Please repeat the lines from the one containing "Task: Click the Port: field label" through the last line, requests included, and scale every coordinate in the answers by 0.5, rounding to whole numbers with halves going up. Numbers in the requests and in their format samples stay unchanged, and the pictures are left out.

— START DATA TO USE —

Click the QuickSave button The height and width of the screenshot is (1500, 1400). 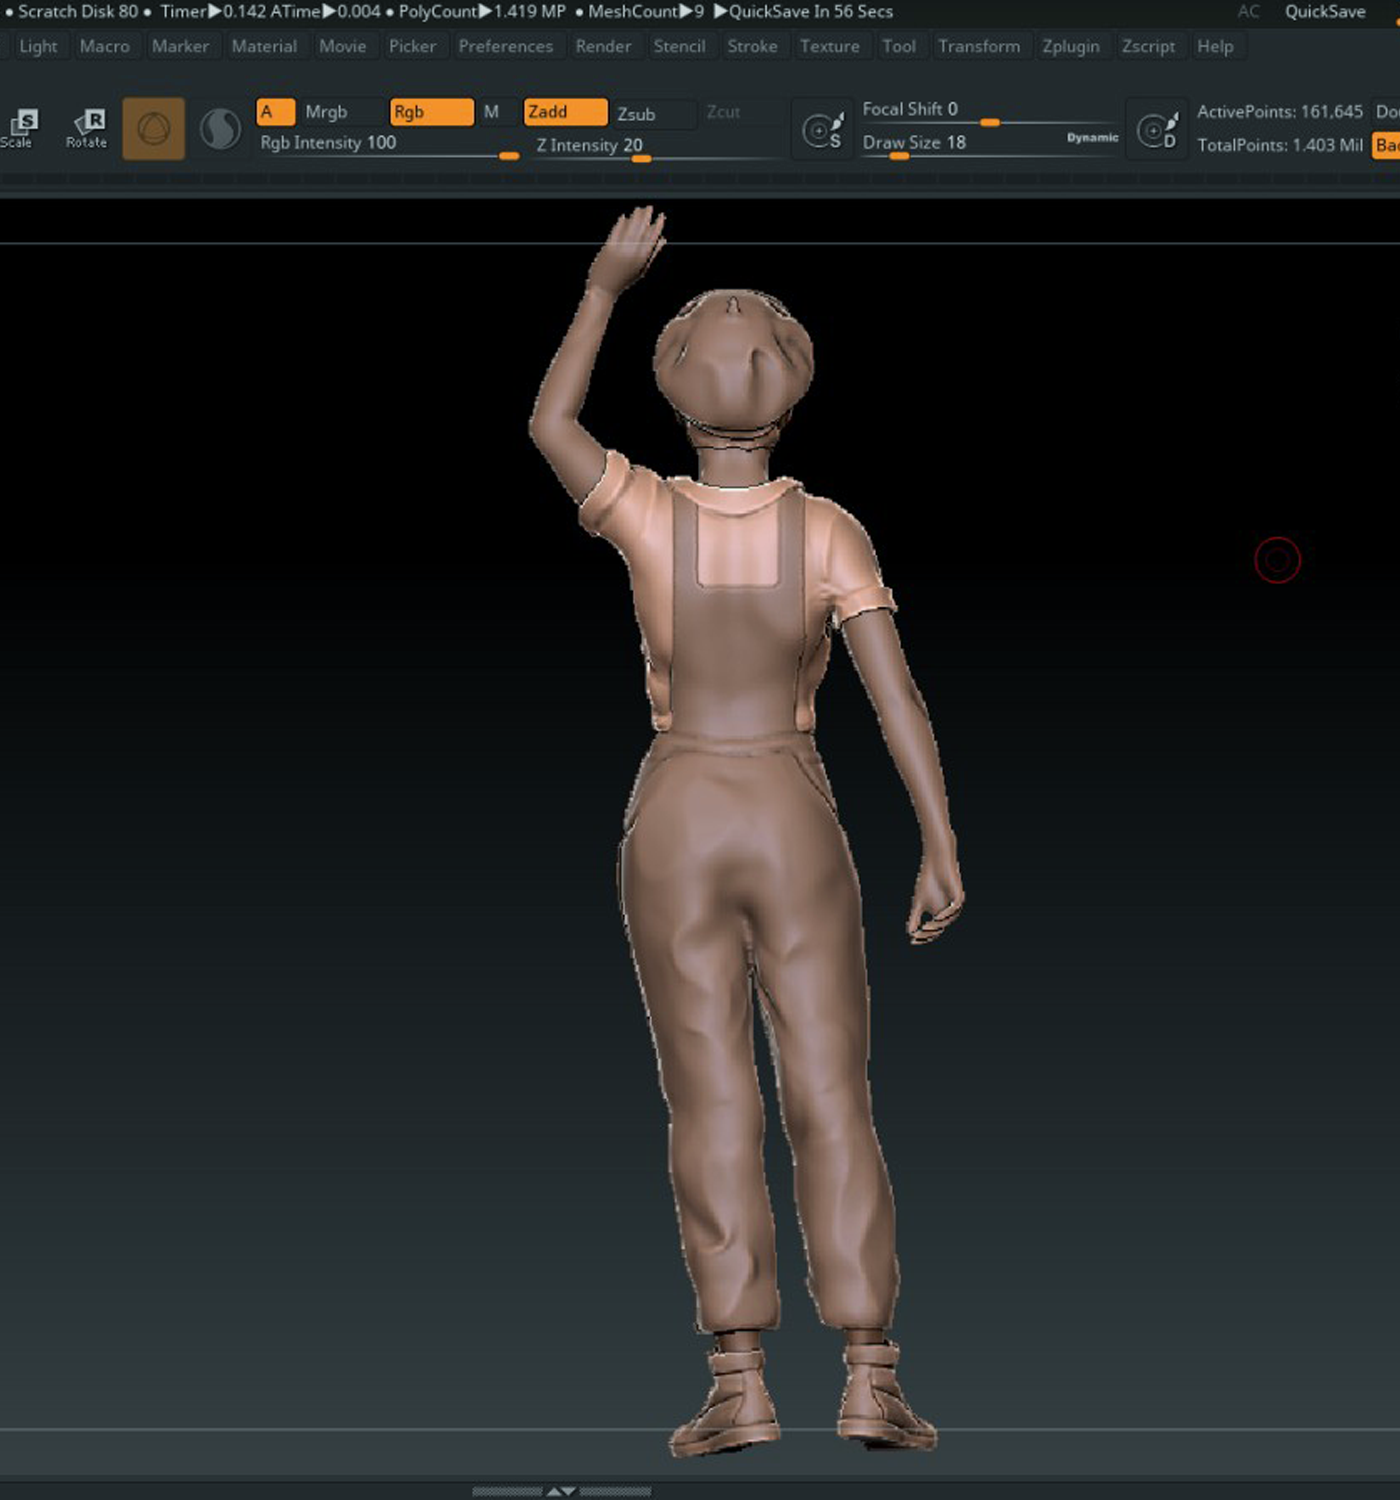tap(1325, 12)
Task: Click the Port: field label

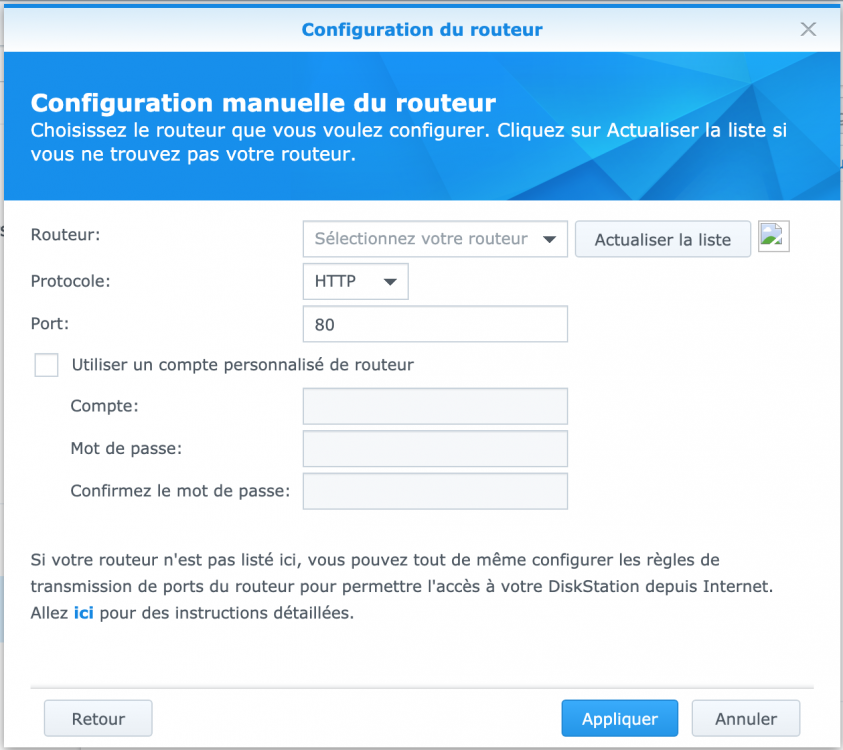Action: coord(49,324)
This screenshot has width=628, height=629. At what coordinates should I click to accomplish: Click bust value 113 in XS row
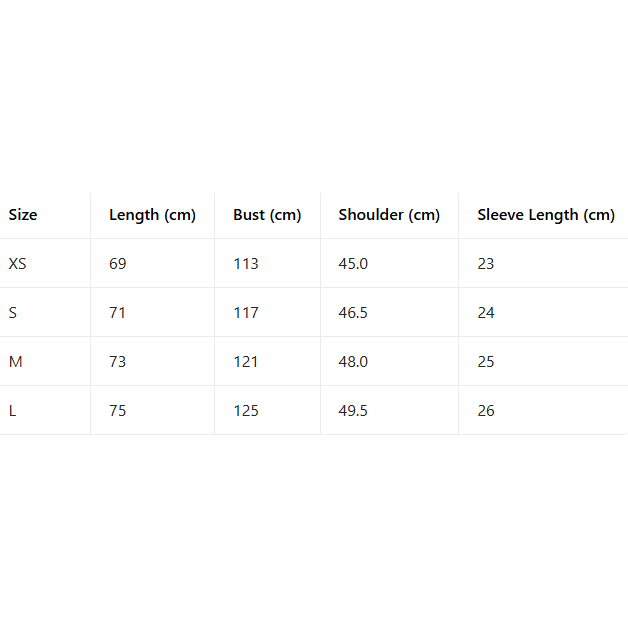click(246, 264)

— END DATA TO USE —

WORKED ANSWER:
Task: Click the Port: field label

Action: coord(25,162)
This screenshot has width=628, height=629. At what coordinates should I click to accomplish: Click bust value 113 in XS row
click(123, 132)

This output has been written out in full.